(Diario de adolescencia) 20 de agosto de 2015



Tengo la intuición de que, en tres o cuatro días, habré acabado de escribir Los paseos por la frontera. El primer capítulo ocupó las cien primeras páginas, y el segundo, del que llevo unas ochenta y cinco escritas, no debería ser más largo.
La cuestión de la extensión es seria. Se relaciona con la cuestión de la estructura. Me he decidido por dividir la novela en estos dos capítulos de extensión similar. En el primer, describo la situación. En el segundo, hay un movimiento dentro de esta situación. El movimiento, en este caso concreto, puede ser tanto positivo como negativo, tanto optimista como pesimista; todo dependerá del lector o el crítico que lea el libro. A la conclusión a la que he llegado hoy mismo es que esta estructura en dos capítulos es la que más se acerca a lo ideal. La vida, en definitiva, sigue un movimiento parecido: ascendiente (¡positivo!) o descendente (¡negativo!).
La dirección de este movimiento tendrá que ver con la división de clases. La vida de alguien que pertenezca a la nobleza o a la burguesía se identificará con ese movimiento ascendente en la mayoría de los casos. Incluso cuando esta vida tenga más de un hecho trágico, la tendencia general será a la felicidad, a la comodidad. O, para ser más concretos, el bienestar. Maria Antonieta, por ejemplo, tuvo un final que no desearíamos ni al peor de nuestros enemigos. Sin embargo, cuando uno visita Versalles y el pequeño Trianon, no tiene la impresión de que viviera nada mal.

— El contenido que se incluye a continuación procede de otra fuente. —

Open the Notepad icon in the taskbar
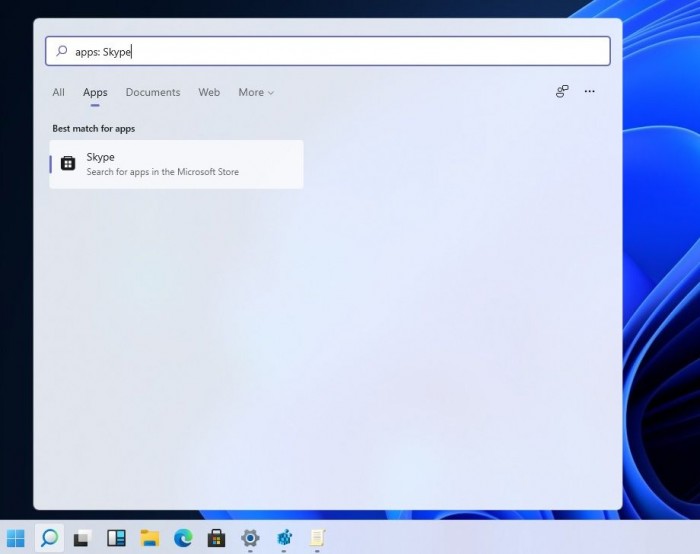 pos(317,538)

En el caso opuesto, alguien que hubiera nacido en una familia de clase baja, se vería condenado a una mayor inestabilidad, fragilidad... Su entorno sería más propenso a la muerte y a la enfermedad. No hay pocas novelas que lo demuestren.

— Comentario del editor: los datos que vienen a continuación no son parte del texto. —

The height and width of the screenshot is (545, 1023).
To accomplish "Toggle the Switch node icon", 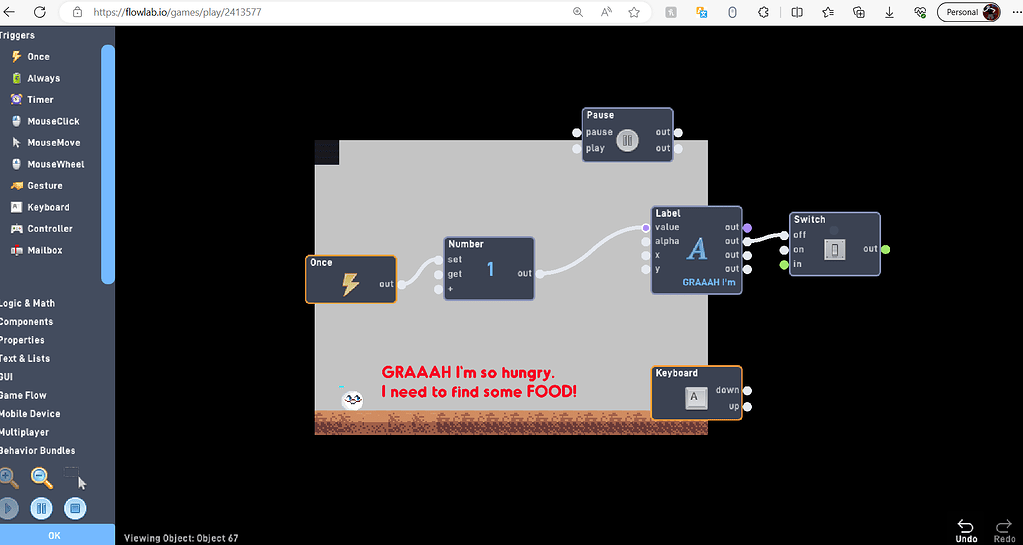I will [834, 249].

La clase media en la que yo estoy (basta de tabúes; lo digo claramente: soy hijo de comerciantes y, por varias razones, me consideraría de esa clase media a la que también pertenece la mayoría de compañeros de colegio que he tenido) se vive de forma contradictoria. Ese pretendido Estado del Bienestar que nos sirve, básicamente, a los que estamos en el medio, es quebradizo. Nos asegura unos derechos, obligaciones, beneficios... pero, al mismo tiempo, se corrompe con el mal tiempo; la crisis actual, por ejemplo, pone en duda los cimientos de este sistema. Así pues, lo que quiero reflejar en Los paseos por la frontera (ya veremos si más adelante me sirve esta estructura para otras novelas) es ese movimiento ascendente o descendente.
En mi caso, que es el de la clase media, desde y sobre el que escribo, puede variar según los orígenes de los personajes, sus decisiones... Es una de las razones por las que me atrevo a empezar una historia así, sin guion ni una trama antes pensada. Desde el seis de julio, cuando empecé a escribir, me he dejado llevar.